Re: [PATCH] x86: only use ERMS for user copies for larger sizes

From: Andy Lutomirski
Date: Thu Nov 22 2018 - 13:07:15 EST


On Thu, Nov 22, 2018 at 9:53 AM Linus Torvalds
<torvalds@xxxxxxxxxxxxxxxxxxxx> wrote:
>
> On Thu, Nov 22, 2018 at 9:36 AM David Laight <David.Laight@xxxxxxxxxx> wrote:
> >
> > The other problem with the ERMS copy is that it gets used
> > for copy_to/from_io() - and the 'rep movsb' on uncached
> > locations has to do byte copies.
>
> Ugh. I thought we changed that *long* ago, because even our non-ERMS
> copy is broken for PCI (it does overlapping stores for the small tail
> cases).
>
> But looking at "memcpy_{from,to}io()", I don't see x86 overriding it
> with anything better.
>
> I suspect nobody uses those functions for anything critical any more.
> The fbcon people have their own copy functions, iirc.
>
> But we definitely should fix this. *NONE* of the regular memcpy
> functions actually work right for PCI space any more, and haven't for
> a long time.

I'm not personally volunteering, but I suspect we can do much better
than we do now:

- The new MOVDIRI and MOVDIR64B instructions can do big writes to WC
and UC memory. I assume those would be safe to use in ...toio()
functions, unless there are quirky devices out there that blow up if
their MMIO space is written in 64-byte chunks.
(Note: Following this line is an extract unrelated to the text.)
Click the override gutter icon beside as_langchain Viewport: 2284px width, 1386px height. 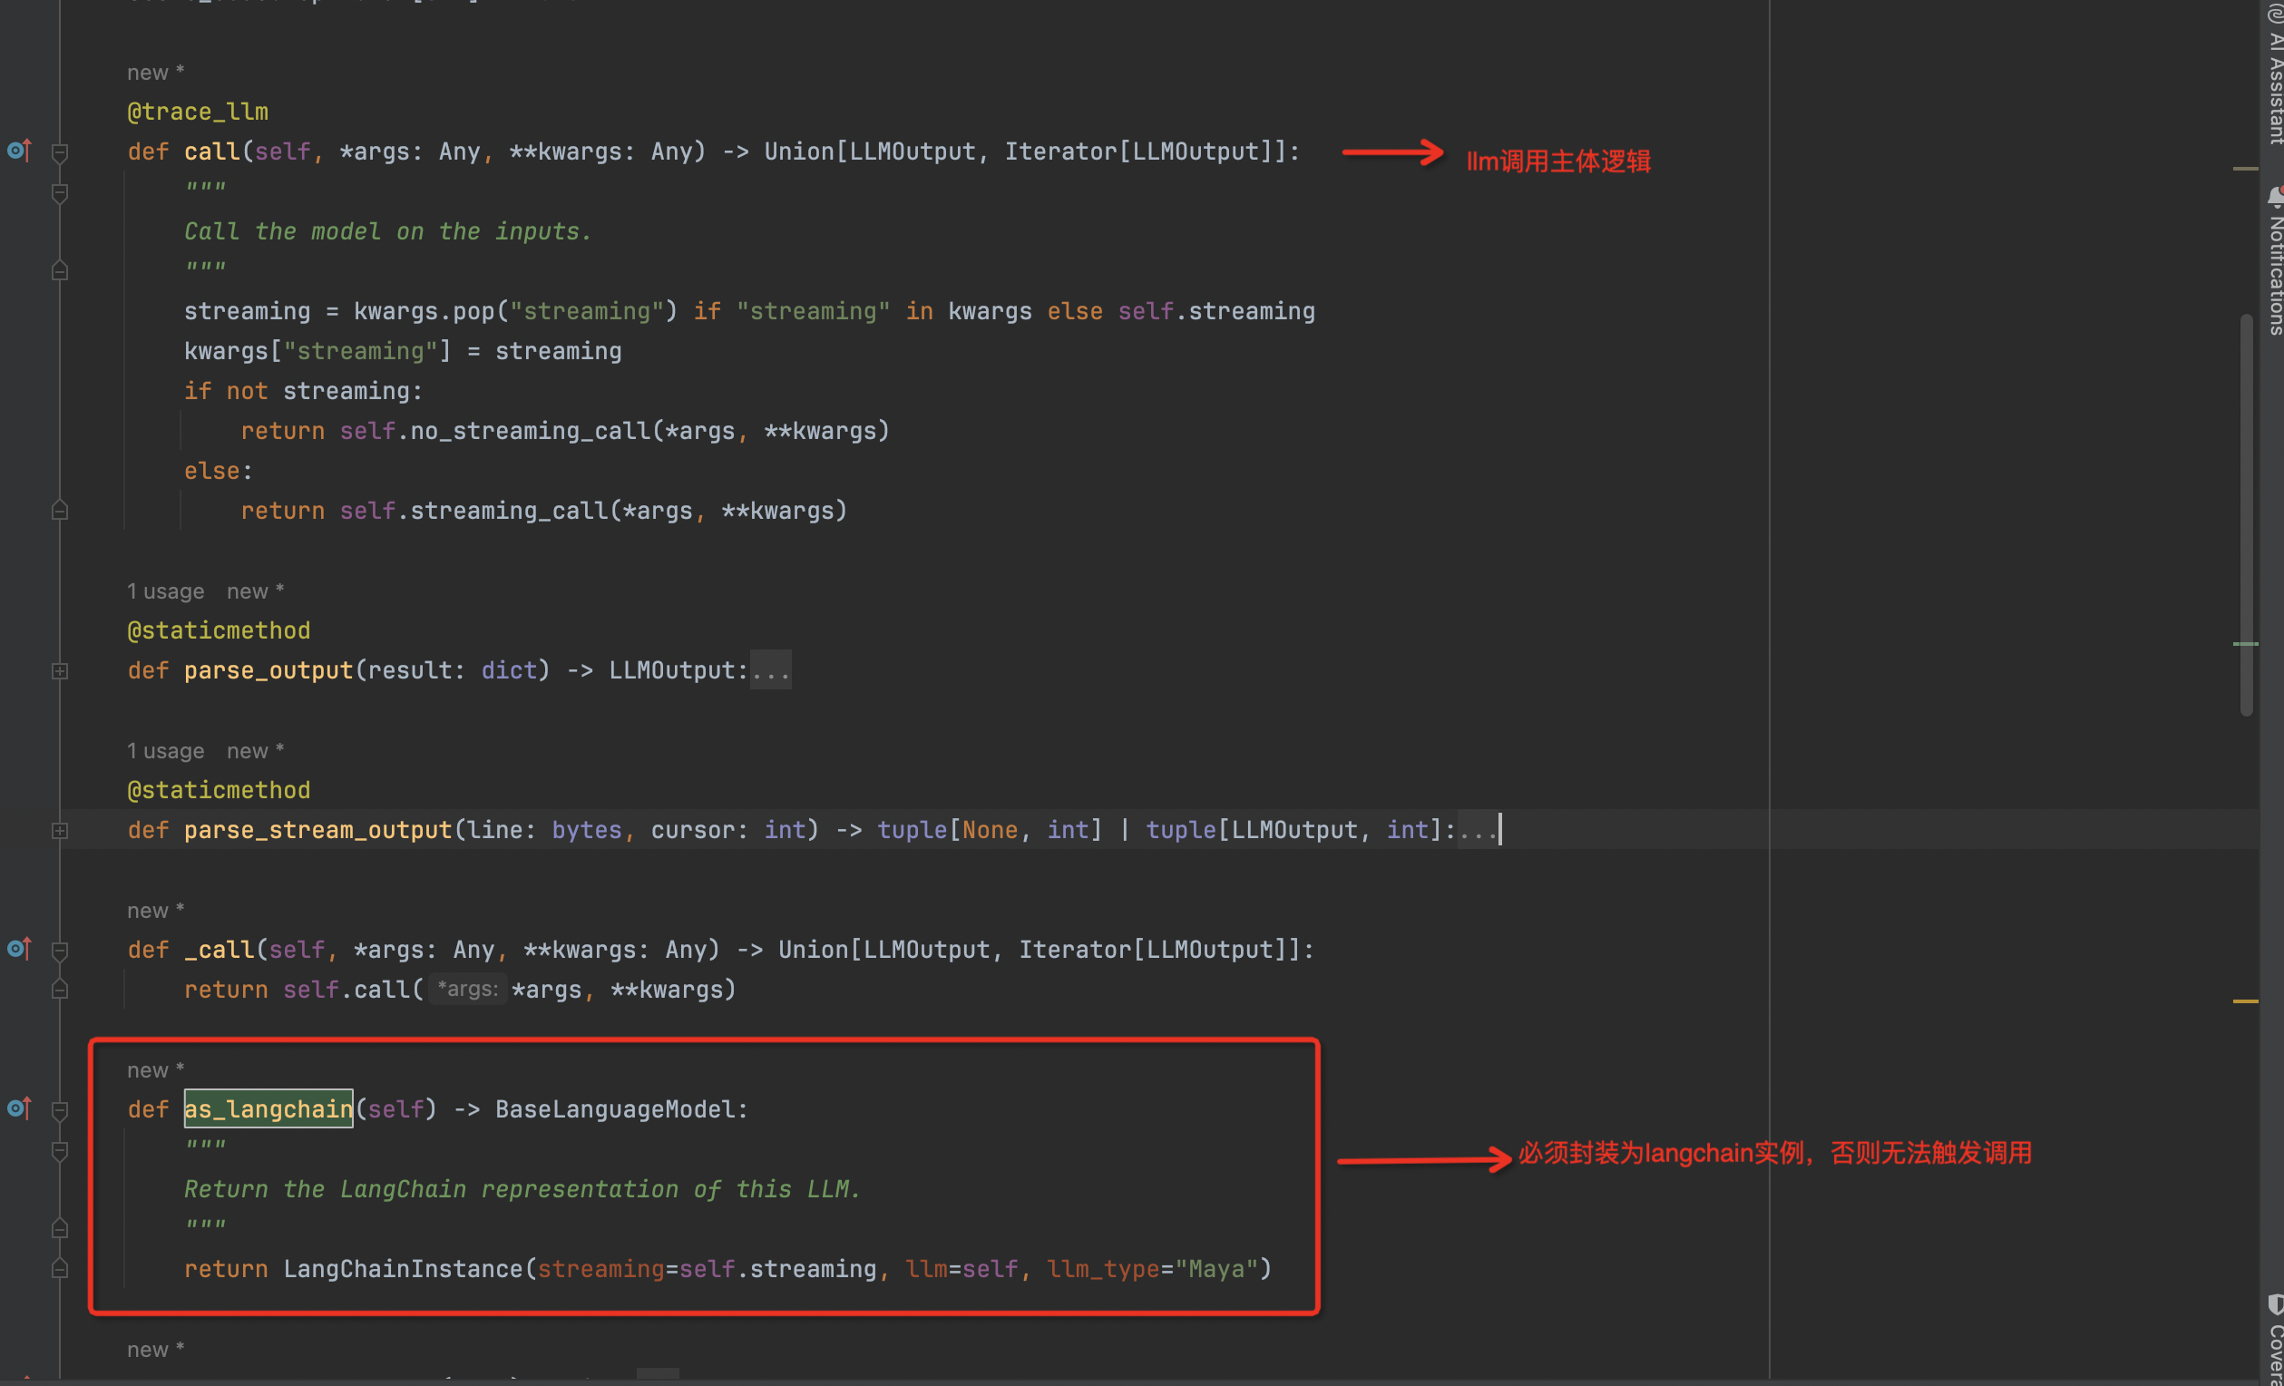pos(19,1108)
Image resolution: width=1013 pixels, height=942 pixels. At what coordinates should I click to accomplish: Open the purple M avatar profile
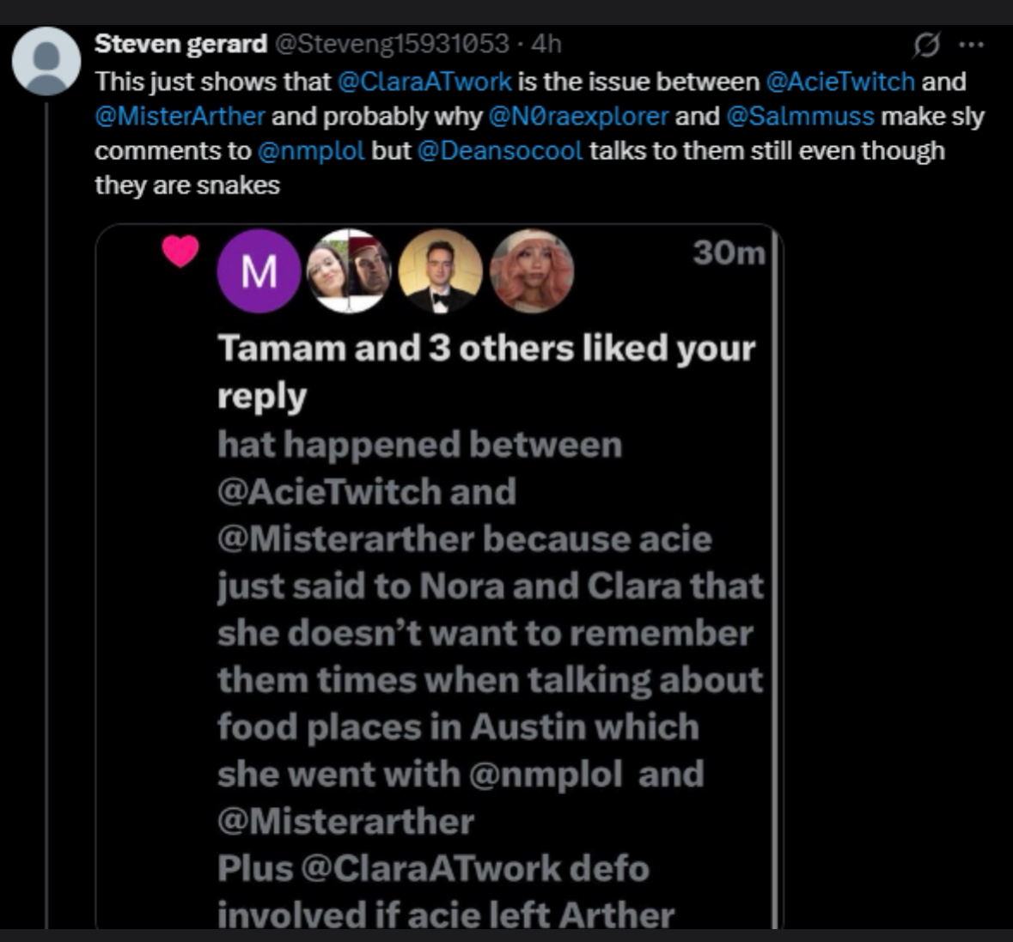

- MOVNTDQA can, I think, do 64-byte loads, but only from WC memory.
For sufficiently large copies, it could plausibly be faster to create
a WC alias and use MOVNTDQA than it is to copy in 8- for 16-byte
chunks. The i915 driver has a copy implementation using MOVNTDQA --
maybe this should get promoted to something in arch/x86 called
memcpy_from_wc().

--Andy